Randomization of scale order (balancing) across respondents is common practice. It is done to ‘cancel’ errors generated by ‘satisficers’ who presumably pick the first option on a scale without regard to content. The practice is assumed to have no impact on the propensity of satisficers to pick the first option, or on other respondents, both somewhat unlikely assumptions.

A far more reasonable hypothesis is that reversing scale order does have an impact on respondents, on both non-satisficers and satisficers. Empirically, people take longer to fill out reverse ordered scales, and it is conceivable that they pay more attention to filling out the responses — reducing satisficing and perhaps boosting the quality of responses, either way not simply ‘canceling’ errors among a subset, as hypothesized.

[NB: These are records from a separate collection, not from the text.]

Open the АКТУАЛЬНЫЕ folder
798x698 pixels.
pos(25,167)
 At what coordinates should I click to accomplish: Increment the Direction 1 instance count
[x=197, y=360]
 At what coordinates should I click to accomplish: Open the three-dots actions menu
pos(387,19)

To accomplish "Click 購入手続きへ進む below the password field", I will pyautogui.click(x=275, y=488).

Within satisficers, without randomization, correlated bias may produce artificial correlations across variables where none existed. For example, satisficers (say uneducated) love candy (love candy to hate candy scale). Such a calamity ought to be avoided. However, in a minority of cases where satisficers true preferences are those expressed in the first choice, randomization will artificially produce null results. Randomization may be more sub-optimal still if there indeed are effects on rest of the respondents.

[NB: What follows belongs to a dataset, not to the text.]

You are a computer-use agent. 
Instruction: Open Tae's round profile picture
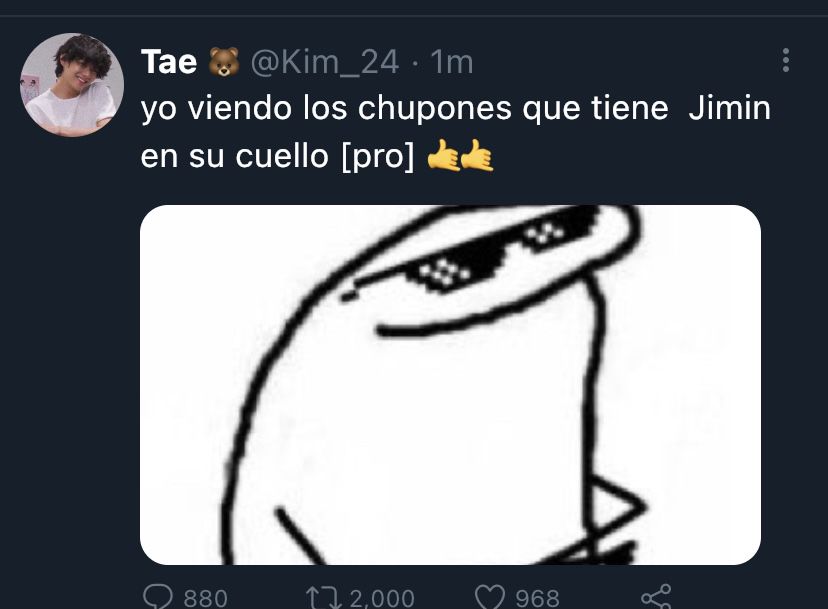[x=72, y=85]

Within survey experiments, where balancing randomization is “orthogonal” (typically just separate) to the main randomization, it has to be further assumed that manipulation has equal impact on “satisficers” in either reverse or regularly ordered scale, again a somewhat tenuous assumption.

The entire exercise of randomization is devoted not to find out the true preferences of the satisficers, a more honorable purpose, but to eliminate them from the sample. There are better ways to catch ‘satisficers’ than randomizing across the entire sample. One possibility is to randomize within a smaller set of likely satisficers. On knowledge questions, ability estimated over multiple questions can be used to inform propensity the first option (if correct and if chosen) was not a guess. Response latency can be used as well to inform judgments. For attitude questions, follow up questions measuring the strength of attitude etc. can be used to weight responses on attitude questions.

If we are interested in getting true attitudes from ‘satisficers,’ we may want to motivate respondents either by interspersed exhortations that their responses matter, or by providing financial incentives.

Lastly, it is important to note that combining two kinds of systematic error doesn’t make it a ‘random’ error. And no variance in data can be a conservative attribute of data (with hardworking social scientists around).